The domestic emissions and consumption based emissions in the UK. Data source: [1]

Economists often reference Goodhart’s law, which states that “when a measure becomes a target, it ceases to be a good measure”. In other words, when we aim to change a specific metric, the changes made focus on the definition of that metric, rather than addressing the problem it was measuring. Personally, I think this effect can be avoided with sensibly chosen metrics, however it does seem to apply in this case; over the past 30 years domestic emissions have been consistently falling, while consumption based emissions rose until 2008. The focus on reducing the emissions that “count” has led to those that don’t being neglected.

To understand the difference between the two metrics it is useful to breakdown the consumption emissions by source. The graph below shows a breakdown of the UK’s emissions in 2016.

A comparison of different estimates of UK emissions in 2016. Data source: [2]

International aviation and shipping are not included in the UNFCCC definition of domestic emissions. This is partly due to the difficultly distributing the emissions between the origin and destination countries. The consequence is that these emissions are not accounted for in any country’s budget. This is alarming because shipping and aviation will be some of the hardest sectors to decarbonise, and without incentivising countries to tackle it it’s hard to see how a solution will be found.

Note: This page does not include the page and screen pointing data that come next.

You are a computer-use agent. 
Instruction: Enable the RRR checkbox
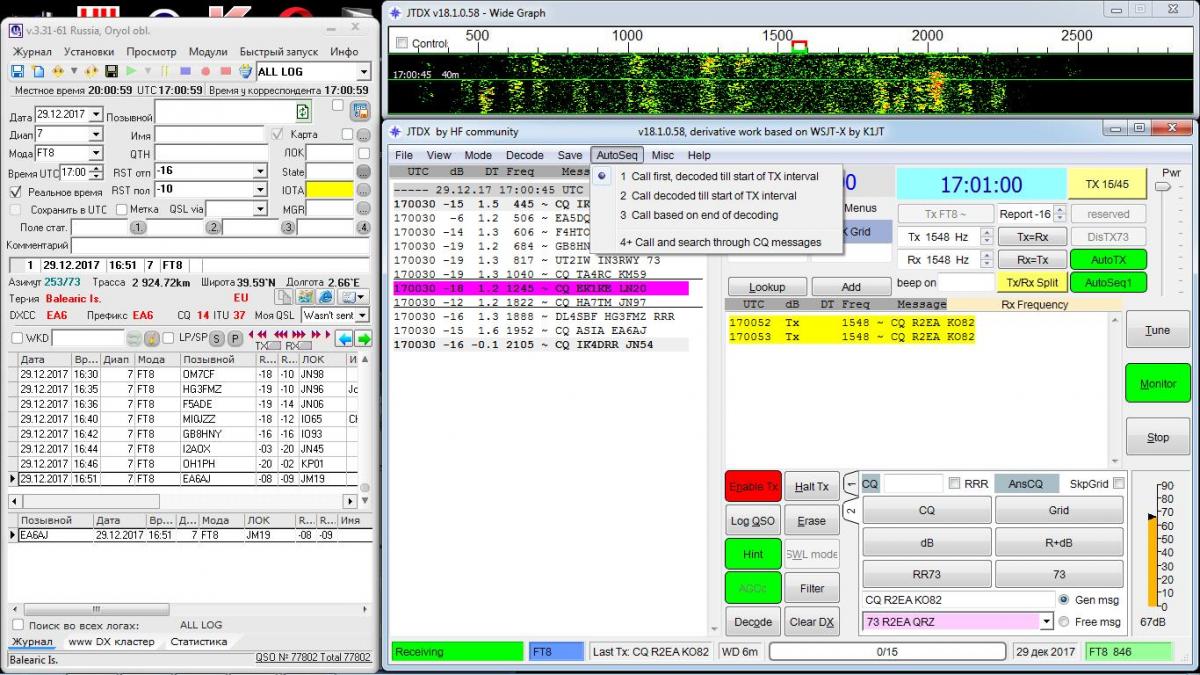954,484
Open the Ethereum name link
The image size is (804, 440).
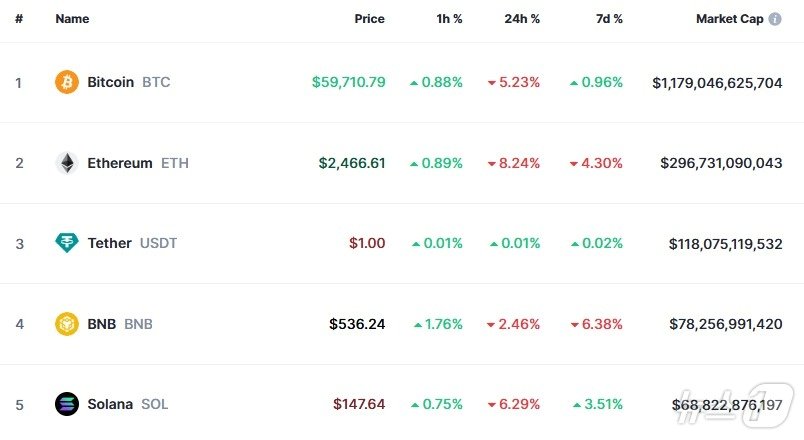120,163
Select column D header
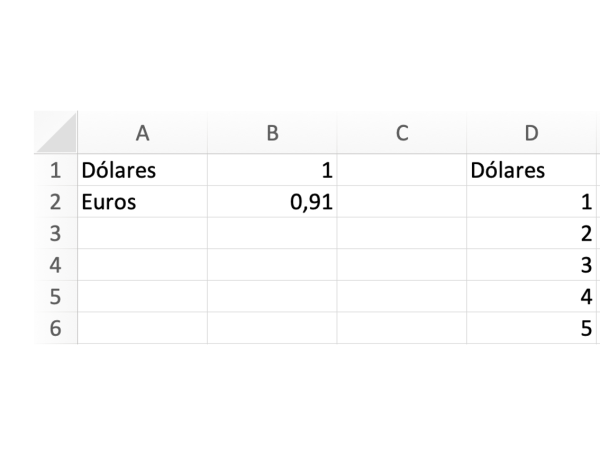The width and height of the screenshot is (600, 455). pos(531,132)
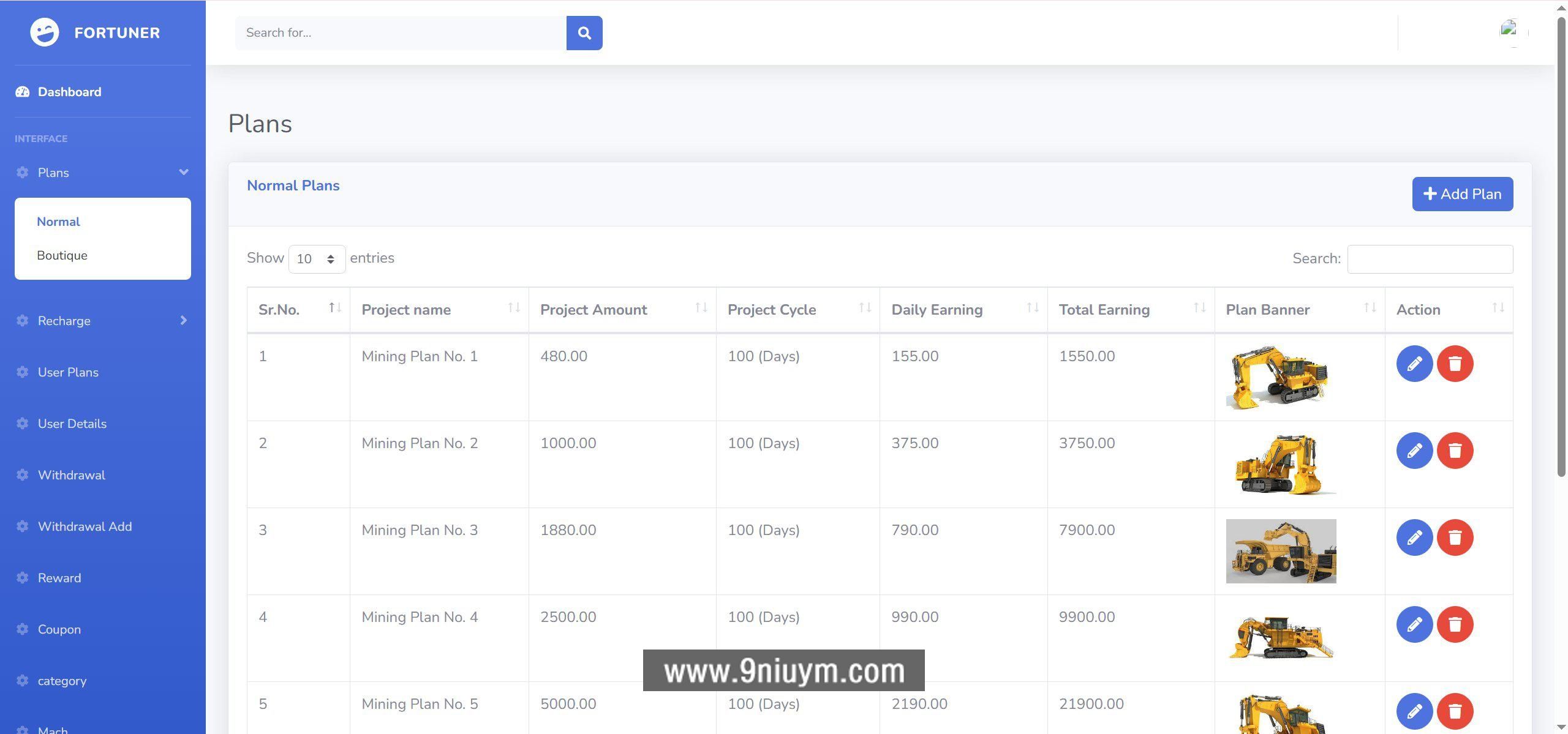Open User Details page link
The image size is (1568, 734).
click(x=72, y=424)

However, the largest discrepancy between the two metrics comes from so called ‘imported emissions’. These are the emissions associated with production and transport of goods imported from overseas, minus those associated with exported goods. Although these emissions will be captured in another countries budget, only Annex I countries annually report their emissions. In the UK’s case, there has been a significant increase over the past few years in imports from China and India – see the graph below, noting that the data cover a smaller time range than the previous graph.

UK imports from China and India between 1995 and 2019. Data source: [3]

Neither China nor India are Annex I countries, so they aren’t subject to the annual reporting. Additionally, both countries use coal (the most carbon intensive fuel) for the majority of their electricity generation. This means that, even without the transportation emissions, the production of goods will likely be more carbon intensive than if they were produced domestically. In other words, Annex I countries are being incentivised to shift their emissions overseas, despite the fact that this will increase global emissions.

The concept of carbon budgeting makes sense, but we should be considering the global budget required to mitigate climate change, rather than individual countries virtue signalling with their own commitments.

[1] ONS, The decoupling of economic growth from carbon emissions: UK evidence, 2019.
[2] ONS, Net zero and the different official measures of the UK’s greenhouse gas emissions, 2019.